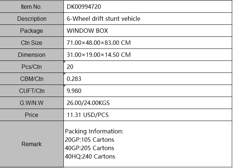
Task: Click the Package label cell
Action: click(32, 31)

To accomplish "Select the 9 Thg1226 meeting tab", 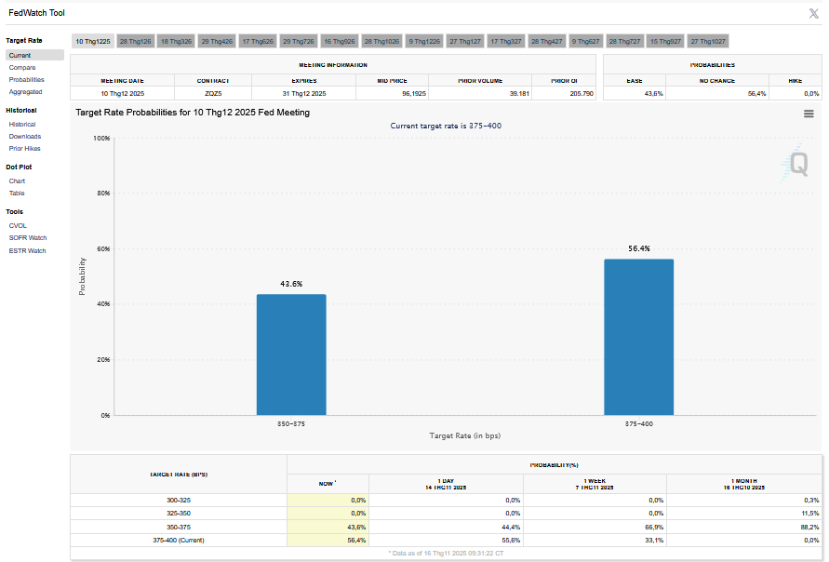I will tap(423, 42).
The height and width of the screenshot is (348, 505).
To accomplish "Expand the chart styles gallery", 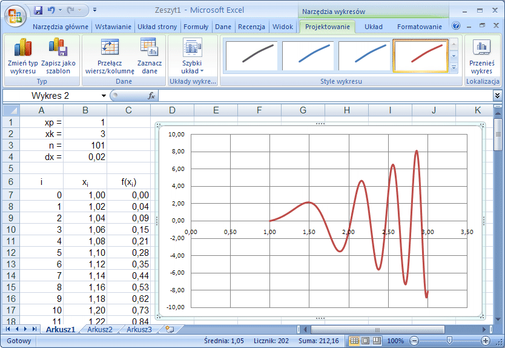I will point(454,65).
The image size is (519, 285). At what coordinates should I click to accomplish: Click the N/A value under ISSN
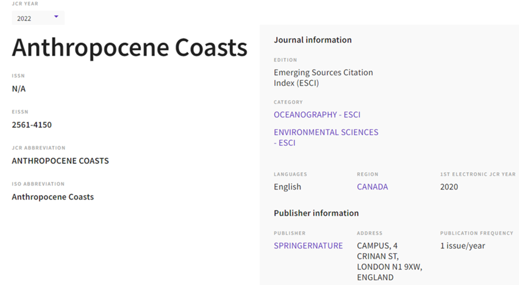click(19, 89)
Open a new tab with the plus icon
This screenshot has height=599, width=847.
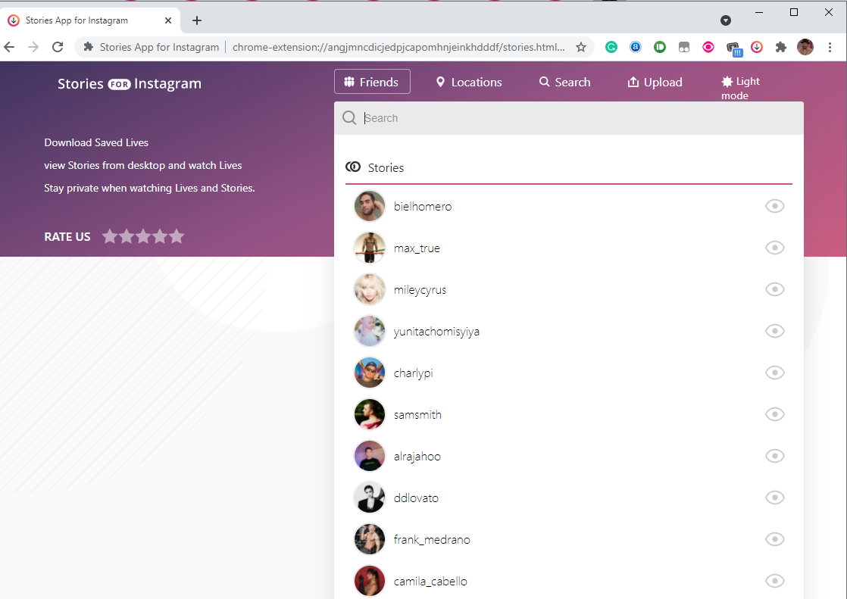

• _What is required_: Copy the lines above, from the line with "Open a new tab with the plus icon" through the end of the lines, keeping every word unchanged. Omit the pictures.

• _Complete output_:
Open a new tab with the plus icon
This screenshot has height=599, width=847.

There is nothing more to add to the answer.